Ensslin puts this down to a number of factors, not the least of which is a dramatic improvement in Sky Deutschland's customer service levels.
However, carefully working with cable operators has also increased demand. For example, "we have a co-operation with Kabel Baden Württemberg, one of Germany's biggest cable operators", he says.
Sky channels are being offered as part of KBW's triple-play product, but also as a stand-alone offer.
"Combining the two products [satellite channels and cable] makes it easier for the cable subscriber, who gets more choice without having to purchase separate services.
“Co-operation is good, not only in the interests of cable and Sky, but also for the consumer, because they can get out of one hand, all the content they want.”
Now, many millions of Germans are paying for their television, whether through satellite, cable or telco offers.

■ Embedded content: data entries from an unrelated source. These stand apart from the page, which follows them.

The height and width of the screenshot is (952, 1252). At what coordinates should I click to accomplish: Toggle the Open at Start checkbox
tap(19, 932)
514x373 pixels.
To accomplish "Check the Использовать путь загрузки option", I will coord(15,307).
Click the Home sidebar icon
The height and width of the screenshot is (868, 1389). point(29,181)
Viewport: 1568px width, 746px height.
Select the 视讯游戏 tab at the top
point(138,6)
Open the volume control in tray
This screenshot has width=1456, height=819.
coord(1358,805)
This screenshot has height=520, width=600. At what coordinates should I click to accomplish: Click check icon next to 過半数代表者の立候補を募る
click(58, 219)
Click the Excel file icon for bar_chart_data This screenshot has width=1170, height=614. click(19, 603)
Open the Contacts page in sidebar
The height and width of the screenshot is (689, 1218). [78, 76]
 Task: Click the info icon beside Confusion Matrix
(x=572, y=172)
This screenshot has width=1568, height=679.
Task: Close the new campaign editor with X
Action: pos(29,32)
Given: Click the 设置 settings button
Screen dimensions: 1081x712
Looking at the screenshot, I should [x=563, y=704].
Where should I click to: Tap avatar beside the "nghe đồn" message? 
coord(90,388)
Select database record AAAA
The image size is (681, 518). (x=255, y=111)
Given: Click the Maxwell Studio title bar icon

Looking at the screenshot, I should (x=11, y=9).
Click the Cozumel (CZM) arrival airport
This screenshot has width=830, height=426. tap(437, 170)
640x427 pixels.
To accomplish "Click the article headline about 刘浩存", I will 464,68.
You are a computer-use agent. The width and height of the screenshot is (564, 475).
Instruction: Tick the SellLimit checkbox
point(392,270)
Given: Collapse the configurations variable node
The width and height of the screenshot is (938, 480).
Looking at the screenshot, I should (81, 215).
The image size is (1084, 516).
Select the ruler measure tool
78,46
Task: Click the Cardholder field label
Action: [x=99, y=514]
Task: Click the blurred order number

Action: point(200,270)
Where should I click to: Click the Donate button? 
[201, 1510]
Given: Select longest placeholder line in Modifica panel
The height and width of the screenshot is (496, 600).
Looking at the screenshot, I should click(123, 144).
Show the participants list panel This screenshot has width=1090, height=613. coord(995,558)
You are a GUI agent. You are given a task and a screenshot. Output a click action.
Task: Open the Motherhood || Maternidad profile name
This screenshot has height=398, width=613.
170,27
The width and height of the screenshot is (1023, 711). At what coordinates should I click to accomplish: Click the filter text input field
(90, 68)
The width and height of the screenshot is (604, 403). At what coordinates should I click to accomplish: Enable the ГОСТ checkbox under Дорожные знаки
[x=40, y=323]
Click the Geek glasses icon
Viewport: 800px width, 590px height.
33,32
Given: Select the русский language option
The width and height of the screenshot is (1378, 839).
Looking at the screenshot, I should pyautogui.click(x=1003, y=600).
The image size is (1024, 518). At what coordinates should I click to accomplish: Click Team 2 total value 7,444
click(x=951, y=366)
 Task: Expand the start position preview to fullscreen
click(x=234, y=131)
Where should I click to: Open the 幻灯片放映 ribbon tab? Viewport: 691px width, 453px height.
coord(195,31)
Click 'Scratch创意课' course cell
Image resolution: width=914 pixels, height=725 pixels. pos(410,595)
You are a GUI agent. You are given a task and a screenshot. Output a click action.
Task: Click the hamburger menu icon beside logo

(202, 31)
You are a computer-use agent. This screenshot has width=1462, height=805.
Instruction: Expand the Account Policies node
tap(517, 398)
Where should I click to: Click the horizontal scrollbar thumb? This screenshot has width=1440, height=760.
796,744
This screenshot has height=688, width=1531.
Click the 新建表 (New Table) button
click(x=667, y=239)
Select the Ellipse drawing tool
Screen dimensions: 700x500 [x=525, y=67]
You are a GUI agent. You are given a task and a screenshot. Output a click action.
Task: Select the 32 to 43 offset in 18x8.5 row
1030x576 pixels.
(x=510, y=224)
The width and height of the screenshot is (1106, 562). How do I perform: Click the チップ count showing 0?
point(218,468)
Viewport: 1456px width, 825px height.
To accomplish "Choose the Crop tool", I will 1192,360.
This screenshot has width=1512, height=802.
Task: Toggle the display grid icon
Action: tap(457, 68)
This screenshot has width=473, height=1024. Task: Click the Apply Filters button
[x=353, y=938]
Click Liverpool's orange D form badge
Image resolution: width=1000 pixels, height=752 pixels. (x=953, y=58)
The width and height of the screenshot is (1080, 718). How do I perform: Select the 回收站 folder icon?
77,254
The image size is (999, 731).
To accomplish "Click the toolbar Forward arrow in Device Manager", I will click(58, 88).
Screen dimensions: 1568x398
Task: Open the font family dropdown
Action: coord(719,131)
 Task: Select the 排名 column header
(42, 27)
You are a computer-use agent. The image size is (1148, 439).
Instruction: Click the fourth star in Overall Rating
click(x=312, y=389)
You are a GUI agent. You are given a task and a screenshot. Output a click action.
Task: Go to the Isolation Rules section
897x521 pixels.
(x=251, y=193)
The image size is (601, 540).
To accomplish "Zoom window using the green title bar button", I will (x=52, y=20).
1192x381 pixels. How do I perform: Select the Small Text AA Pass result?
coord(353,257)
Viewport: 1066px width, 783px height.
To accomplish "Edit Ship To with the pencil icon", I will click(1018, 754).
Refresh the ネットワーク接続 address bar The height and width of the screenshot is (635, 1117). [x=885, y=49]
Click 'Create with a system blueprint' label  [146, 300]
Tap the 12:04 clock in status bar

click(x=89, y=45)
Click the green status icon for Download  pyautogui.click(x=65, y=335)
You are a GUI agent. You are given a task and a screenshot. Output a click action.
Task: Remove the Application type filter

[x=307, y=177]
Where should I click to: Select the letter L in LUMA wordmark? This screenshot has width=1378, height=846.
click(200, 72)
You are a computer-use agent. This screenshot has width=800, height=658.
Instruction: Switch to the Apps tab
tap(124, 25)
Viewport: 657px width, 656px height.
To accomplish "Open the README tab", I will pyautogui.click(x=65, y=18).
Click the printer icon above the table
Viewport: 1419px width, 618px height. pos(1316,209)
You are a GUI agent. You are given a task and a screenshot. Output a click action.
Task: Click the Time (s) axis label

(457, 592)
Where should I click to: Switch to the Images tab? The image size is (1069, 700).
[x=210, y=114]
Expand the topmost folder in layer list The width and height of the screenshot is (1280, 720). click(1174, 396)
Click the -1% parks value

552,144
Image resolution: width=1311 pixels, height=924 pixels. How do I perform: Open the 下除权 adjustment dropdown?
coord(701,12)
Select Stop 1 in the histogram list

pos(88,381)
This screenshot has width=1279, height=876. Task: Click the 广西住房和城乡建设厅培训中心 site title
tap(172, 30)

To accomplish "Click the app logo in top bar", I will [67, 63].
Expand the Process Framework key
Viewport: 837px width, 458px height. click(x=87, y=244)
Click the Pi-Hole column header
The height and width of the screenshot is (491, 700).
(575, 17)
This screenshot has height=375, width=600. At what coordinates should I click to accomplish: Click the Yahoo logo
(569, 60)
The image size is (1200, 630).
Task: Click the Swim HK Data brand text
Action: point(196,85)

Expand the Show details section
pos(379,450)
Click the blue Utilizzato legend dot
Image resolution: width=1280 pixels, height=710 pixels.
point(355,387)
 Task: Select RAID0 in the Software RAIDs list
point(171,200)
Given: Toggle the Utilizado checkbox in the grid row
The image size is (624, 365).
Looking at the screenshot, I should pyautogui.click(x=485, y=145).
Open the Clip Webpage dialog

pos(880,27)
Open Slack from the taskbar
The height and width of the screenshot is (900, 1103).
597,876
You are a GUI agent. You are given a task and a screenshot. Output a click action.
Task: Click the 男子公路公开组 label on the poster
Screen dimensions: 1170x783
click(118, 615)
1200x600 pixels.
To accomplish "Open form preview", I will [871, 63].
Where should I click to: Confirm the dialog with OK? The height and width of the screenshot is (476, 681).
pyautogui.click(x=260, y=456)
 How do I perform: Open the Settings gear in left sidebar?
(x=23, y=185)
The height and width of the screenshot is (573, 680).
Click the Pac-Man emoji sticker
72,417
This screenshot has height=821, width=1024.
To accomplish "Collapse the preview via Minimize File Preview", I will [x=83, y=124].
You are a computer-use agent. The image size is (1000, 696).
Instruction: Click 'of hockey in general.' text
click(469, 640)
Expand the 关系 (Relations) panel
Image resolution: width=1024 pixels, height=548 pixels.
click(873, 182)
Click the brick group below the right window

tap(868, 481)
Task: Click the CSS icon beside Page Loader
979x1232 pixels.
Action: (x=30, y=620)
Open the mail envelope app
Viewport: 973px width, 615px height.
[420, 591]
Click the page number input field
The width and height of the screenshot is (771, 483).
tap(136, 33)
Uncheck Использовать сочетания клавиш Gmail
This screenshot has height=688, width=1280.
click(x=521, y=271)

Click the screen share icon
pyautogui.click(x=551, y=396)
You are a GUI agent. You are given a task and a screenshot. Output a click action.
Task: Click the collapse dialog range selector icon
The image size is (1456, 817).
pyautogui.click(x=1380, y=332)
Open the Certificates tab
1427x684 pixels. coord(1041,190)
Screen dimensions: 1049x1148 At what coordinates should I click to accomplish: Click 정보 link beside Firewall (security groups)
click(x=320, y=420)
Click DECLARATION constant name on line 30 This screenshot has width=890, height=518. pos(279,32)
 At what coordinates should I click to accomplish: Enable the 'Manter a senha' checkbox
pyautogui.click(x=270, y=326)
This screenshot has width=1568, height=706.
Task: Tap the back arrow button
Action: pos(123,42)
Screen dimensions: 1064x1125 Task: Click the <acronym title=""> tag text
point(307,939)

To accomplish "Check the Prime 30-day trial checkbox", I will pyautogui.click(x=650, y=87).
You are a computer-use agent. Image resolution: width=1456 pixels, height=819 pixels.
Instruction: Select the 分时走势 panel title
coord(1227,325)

HD has played a very significant role too, oddly supported by the country's free to air broadcasters. Their 30 channels feature much HD programming and according to Ensslin, this has helped acclimatise German viewers to the great benefits of high definition.
“Since the public broadcasters have had HD, it has become a major driver for all our [pay TV] businesses, because it shows the consumer that if they want real high quality, they will also have to pay for it.
“Sky Deutschland has the strongest HD line-up in Germany, with 28 high definition channels.”
In terms of the growth of the German pay TV market, “there is potential there. It’s just a question of the right mix, which includes new product like connected devices”, he says.